The population density estimate we provide for the core area is higher than has been published for any other population. Although we did not randomly sample a large area for shrike presence and our study design was thus not suitable for estimating population density over all of urbanized Horry County, we provide a second density estimate across the extended monitored area, the largest area where we could be confident that we mapped all territorial shrikes, for comparison with other studies that surveyed for all detectable shrikes across an area with widespread suitable land cover types (Table 4). The density in this extended area is also greater than other published densities. The geographically closest primarily rural population for which a population density can be measured is that of McNair (2015), who doggedly censused shrikes in 1772 km² across four counties in North and South Carolina to locate 44–45 breeding territories per year, which he considered a complete count; the density in the current study is more than 50 times higher than that in McNair’s (2015) study. Nest spacing also confirms the comparatively high density in this study. In North Carolina, McNair (2015) found only one pair of shrike nesting territories (out of 45 total territories) within one km of each other whereas, in our study, 78 out of 85 nests had another active nest less than one km away. In Colorado, the closest two active nests of 77 total nests were reported as 400 m apart (Porter et al. 1975); in our study the closest internest distance was 43 m. In Virginia, nests of adjacent territories were an average of 546 m apart (N = 5; Luukkonen 1987); the mean internest distance in this study was 428 m.

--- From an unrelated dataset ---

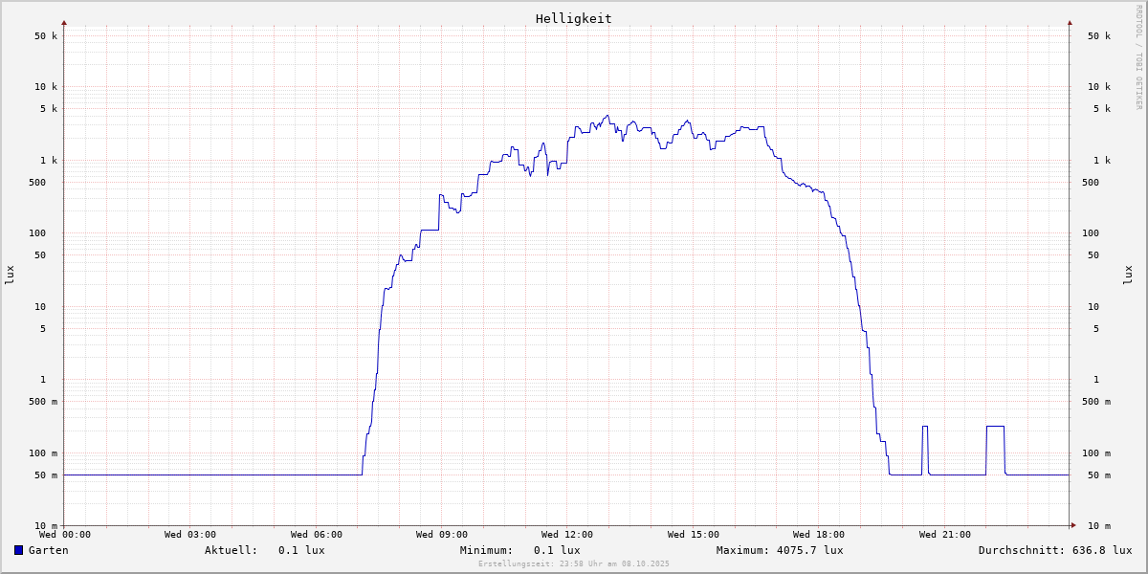Image resolution: width=1148 pixels, height=574 pixels.
Task: Click the 50 k label on left axis
Action: (x=46, y=36)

Though shrike populations are experiencing a range-wide decline, these results suggest that urban areas may provide shrikes with novel habitats rich in resources. Four key resources for shrikes are open areas with short grass, bare ground, perches to hunt from, and appropriate trees or woody shrubs in which to nest (Pruitt 2000). Moderate levels of development provide extensive areas of mowed grass interspersed with pavement, provide a greater abundance and variety of hunting perches than nearby rural areas (K. Maddox, unpublished data) and often contain ornamental and landscaping shrubs, particularly live oaks Quercus virginianus commonly used as nest sites by shrikes. The use of space documented in this study suggests that shrikes in the southeastern United States are actively using novel landscapes created by moderate to heavy levels of development. Within the rural areas of Horry County (the county in which our urban population lives), there are abundant open agricultural areas, yet shrikes in these non-urbanized areas are sparsely distributed (K. Maddox, personal observation). In contrast, the most urbanized areas of Horry County support a dense population of shrikes despite possible challenges associated with urban dwelling. Krauser and Hill (2023) noted that even within the South Carolina coastal plain, shrike prevalence in urban habitats may vary from county to county, with prevalence particularly high in Horry County. The current study provides no new insights as to why.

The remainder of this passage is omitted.